# [Work to complete]
Where the listing below reaches the line containing "Given: Create a blank page with New Page", start writing out lines exactly, and stop once the line containing "The width and height of the screenshot is (771, 535)." has been written.

┌────────

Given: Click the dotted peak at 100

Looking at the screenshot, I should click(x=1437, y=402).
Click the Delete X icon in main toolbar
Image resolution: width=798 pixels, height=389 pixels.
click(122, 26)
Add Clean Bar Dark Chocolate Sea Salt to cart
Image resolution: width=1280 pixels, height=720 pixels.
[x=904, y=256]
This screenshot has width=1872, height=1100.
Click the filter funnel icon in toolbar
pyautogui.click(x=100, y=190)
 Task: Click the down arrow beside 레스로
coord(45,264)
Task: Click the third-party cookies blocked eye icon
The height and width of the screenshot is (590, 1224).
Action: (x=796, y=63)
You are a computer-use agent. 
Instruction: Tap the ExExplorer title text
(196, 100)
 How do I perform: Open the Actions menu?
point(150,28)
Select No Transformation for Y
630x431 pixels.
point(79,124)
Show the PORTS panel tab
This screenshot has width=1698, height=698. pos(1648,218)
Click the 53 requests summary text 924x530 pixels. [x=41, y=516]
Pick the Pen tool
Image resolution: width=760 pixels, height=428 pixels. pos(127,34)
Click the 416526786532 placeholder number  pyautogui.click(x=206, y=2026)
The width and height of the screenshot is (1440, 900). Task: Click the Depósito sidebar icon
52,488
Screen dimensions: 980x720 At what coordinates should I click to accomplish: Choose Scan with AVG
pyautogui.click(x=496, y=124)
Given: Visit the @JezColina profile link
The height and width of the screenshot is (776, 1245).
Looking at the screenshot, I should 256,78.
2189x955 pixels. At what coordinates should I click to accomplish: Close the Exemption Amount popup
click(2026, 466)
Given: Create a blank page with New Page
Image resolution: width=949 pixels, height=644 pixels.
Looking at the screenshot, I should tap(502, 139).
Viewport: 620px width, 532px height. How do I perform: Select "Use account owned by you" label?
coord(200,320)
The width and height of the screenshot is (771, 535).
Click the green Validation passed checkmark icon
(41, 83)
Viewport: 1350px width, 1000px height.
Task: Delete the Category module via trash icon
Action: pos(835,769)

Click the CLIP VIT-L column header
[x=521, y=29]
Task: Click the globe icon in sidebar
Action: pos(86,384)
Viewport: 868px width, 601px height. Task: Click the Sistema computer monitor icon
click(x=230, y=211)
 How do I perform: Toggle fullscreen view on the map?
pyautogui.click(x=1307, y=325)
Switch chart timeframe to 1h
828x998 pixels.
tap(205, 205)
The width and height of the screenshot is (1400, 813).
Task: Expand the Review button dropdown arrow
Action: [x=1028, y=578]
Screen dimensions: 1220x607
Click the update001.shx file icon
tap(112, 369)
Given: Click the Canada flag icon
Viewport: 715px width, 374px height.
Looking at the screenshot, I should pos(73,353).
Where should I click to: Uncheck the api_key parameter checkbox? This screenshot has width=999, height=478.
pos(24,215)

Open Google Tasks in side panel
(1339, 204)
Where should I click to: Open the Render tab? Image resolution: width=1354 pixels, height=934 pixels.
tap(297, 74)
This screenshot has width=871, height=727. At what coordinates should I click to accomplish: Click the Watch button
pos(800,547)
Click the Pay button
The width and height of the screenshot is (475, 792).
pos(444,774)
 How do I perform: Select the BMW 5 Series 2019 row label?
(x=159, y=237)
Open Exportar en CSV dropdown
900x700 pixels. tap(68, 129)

└────────

# [Exercise output]
Given: Create a blank page with New Page
Image resolution: width=949 pixels, height=644 pixels.
Looking at the screenshot, I should tap(502, 139).
Viewport: 620px width, 532px height. How do I perform: Select "Use account owned by you" label?
coord(200,320)
The width and height of the screenshot is (771, 535).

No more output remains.